## Work instruction
What you return should be every record, retyped without a single change.

## Excerpted data
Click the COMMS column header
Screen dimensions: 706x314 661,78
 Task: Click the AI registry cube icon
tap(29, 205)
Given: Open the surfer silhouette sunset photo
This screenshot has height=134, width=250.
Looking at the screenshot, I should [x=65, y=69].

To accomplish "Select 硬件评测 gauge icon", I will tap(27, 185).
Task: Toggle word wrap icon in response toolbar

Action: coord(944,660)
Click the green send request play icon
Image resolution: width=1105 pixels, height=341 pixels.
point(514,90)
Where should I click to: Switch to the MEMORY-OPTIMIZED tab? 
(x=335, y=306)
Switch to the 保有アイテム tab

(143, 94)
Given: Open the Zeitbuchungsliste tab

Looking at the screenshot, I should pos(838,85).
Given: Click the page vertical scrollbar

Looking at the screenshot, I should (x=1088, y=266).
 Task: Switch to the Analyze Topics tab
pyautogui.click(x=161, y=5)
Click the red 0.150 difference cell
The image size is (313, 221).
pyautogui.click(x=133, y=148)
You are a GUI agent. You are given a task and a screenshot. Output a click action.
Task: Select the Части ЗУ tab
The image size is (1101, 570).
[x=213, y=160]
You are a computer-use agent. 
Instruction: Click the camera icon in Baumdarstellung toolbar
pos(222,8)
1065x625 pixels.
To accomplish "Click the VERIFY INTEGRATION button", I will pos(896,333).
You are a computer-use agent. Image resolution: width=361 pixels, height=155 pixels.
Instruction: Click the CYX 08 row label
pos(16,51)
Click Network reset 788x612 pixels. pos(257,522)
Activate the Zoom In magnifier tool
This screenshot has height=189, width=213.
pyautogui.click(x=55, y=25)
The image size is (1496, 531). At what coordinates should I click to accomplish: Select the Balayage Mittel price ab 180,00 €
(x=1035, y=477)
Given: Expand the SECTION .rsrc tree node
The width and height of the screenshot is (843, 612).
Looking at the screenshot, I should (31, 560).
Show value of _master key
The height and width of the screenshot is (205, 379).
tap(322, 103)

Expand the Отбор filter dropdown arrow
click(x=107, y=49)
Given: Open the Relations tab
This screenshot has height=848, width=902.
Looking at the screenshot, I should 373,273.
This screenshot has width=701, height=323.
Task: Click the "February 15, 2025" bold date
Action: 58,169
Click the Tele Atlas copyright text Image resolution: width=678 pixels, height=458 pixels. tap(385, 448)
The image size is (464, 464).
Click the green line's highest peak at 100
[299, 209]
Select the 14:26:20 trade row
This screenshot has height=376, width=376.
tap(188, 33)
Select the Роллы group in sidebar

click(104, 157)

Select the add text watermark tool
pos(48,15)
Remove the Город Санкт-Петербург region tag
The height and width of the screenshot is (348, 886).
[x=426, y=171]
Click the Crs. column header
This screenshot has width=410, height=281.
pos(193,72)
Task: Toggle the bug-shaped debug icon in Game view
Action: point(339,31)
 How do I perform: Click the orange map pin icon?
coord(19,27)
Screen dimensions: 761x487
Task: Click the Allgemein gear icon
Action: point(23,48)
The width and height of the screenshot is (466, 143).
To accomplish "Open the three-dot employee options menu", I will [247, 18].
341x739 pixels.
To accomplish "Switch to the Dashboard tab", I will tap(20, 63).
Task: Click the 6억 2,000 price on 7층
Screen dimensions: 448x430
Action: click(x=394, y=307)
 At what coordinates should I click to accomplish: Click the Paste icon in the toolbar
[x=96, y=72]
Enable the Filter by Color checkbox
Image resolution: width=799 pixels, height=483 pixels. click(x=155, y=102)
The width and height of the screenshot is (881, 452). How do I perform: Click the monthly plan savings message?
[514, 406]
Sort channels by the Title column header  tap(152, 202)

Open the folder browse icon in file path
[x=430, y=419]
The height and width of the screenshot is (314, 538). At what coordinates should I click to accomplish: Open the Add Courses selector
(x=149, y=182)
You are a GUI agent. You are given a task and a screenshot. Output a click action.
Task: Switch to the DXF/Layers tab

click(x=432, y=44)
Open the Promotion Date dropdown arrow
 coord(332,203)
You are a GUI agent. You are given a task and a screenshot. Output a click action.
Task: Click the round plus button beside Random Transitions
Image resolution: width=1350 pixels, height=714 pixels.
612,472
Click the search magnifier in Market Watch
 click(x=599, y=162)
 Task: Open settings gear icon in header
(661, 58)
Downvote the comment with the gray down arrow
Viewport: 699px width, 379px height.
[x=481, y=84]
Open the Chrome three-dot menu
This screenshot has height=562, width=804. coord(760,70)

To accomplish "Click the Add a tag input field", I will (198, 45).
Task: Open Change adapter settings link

## Response for this exercise
Click the COMMS column header
Screen dimensions: 706x314 661,78
 Task: Click the AI registry cube icon
tap(29, 205)
Given: Open the surfer silhouette sunset photo
This screenshot has height=134, width=250.
Looking at the screenshot, I should [x=65, y=69].

To accomplish "Select 硬件评测 gauge icon", I will tap(27, 185).
Task: Toggle word wrap icon in response toolbar

Action: coord(944,660)
Click the green send request play icon
Image resolution: width=1105 pixels, height=341 pixels.
point(514,90)
Where should I click to: Switch to the MEMORY-OPTIMIZED tab? 
(x=335, y=306)
Switch to the 保有アイテム tab

(143, 94)
Given: Open the Zeitbuchungsliste tab

Looking at the screenshot, I should pos(838,85).
Given: Click the page vertical scrollbar

Looking at the screenshot, I should (x=1088, y=266).
 Task: Switch to the Analyze Topics tab
pyautogui.click(x=161, y=5)
Click the red 0.150 difference cell
The image size is (313, 221).
pyautogui.click(x=133, y=148)
You are a GUI agent. You are given a task and a screenshot. Output a click action.
Task: Select the Части ЗУ tab
The image size is (1101, 570).
[x=213, y=160]
You are a computer-use agent. 
Instruction: Click the camera icon in Baumdarstellung toolbar
pos(222,8)
1065x625 pixels.
To accomplish "Click the VERIFY INTEGRATION button", I will pos(896,333).
You are a computer-use agent. Image resolution: width=361 pixels, height=155 pixels.
Instruction: Click the CYX 08 row label
pos(16,51)
Click Network reset 788x612 pixels. pos(257,522)
Activate the Zoom In magnifier tool
This screenshot has height=189, width=213.
pyautogui.click(x=55, y=25)
The image size is (1496, 531). At what coordinates should I click to accomplish: Select the Balayage Mittel price ab 180,00 €
(x=1035, y=477)
Given: Expand the SECTION .rsrc tree node
The width and height of the screenshot is (843, 612).
Looking at the screenshot, I should (31, 560).
Show value of _master key
The height and width of the screenshot is (205, 379).
tap(322, 103)

Expand the Отбор filter dropdown arrow
click(x=107, y=49)
Given: Open the Relations tab
This screenshot has height=848, width=902.
Looking at the screenshot, I should 373,273.
This screenshot has width=701, height=323.
Task: Click the "February 15, 2025" bold date
Action: 58,169
Click the Tele Atlas copyright text Image resolution: width=678 pixels, height=458 pixels. tap(385, 448)
The image size is (464, 464).
Click the green line's highest peak at 100
[299, 209]
Select the 14:26:20 trade row
This screenshot has height=376, width=376.
tap(188, 33)
Select the Роллы group in sidebar

click(104, 157)

Select the add text watermark tool
pos(48,15)
Remove the Город Санкт-Петербург region tag
The height and width of the screenshot is (348, 886).
[x=426, y=171]
Click the Crs. column header
This screenshot has width=410, height=281.
pos(193,72)
Task: Toggle the bug-shaped debug icon in Game view
Action: point(339,31)
 How do I perform: Click the orange map pin icon?
coord(19,27)
Screen dimensions: 761x487
Task: Click the Allgemein gear icon
Action: point(23,48)
The width and height of the screenshot is (466, 143).
To accomplish "Open the three-dot employee options menu", I will [247, 18].
341x739 pixels.
To accomplish "Switch to the Dashboard tab", I will tap(20, 63).
Task: Click the 6억 2,000 price on 7층
Screen dimensions: 448x430
Action: click(x=394, y=307)
 At what coordinates should I click to accomplish: Click the Paste icon in the toolbar
[x=96, y=72]
Enable the Filter by Color checkbox
Image resolution: width=799 pixels, height=483 pixels. click(x=155, y=102)
The width and height of the screenshot is (881, 452). How do I perform: Click the monthly plan savings message?
[514, 406]
Sort channels by the Title column header  tap(152, 202)

Open the folder browse icon in file path
[x=430, y=419]
The height and width of the screenshot is (314, 538). At what coordinates should I click to accomplish: Open the Add Courses selector
(x=149, y=182)
You are a GUI agent. You are given a task and a screenshot. Output a click action.
Task: Switch to the DXF/Layers tab

click(x=432, y=44)
Open the Promotion Date dropdown arrow
 coord(332,203)
You are a GUI agent. You are given a task and a screenshot. Output a click action.
Task: Click the round plus button beside Random Transitions
Image resolution: width=1350 pixels, height=714 pixels.
612,472
Click the search magnifier in Market Watch
 click(x=599, y=162)
 Task: Open settings gear icon in header
(661, 58)
Downvote the comment with the gray down arrow
Viewport: 699px width, 379px height.
[x=481, y=84]
Open the Chrome three-dot menu
This screenshot has height=562, width=804. coord(760,70)

To accomplish "Click the Add a tag input field", I will (198, 45).
Task: Open Change adapter settings link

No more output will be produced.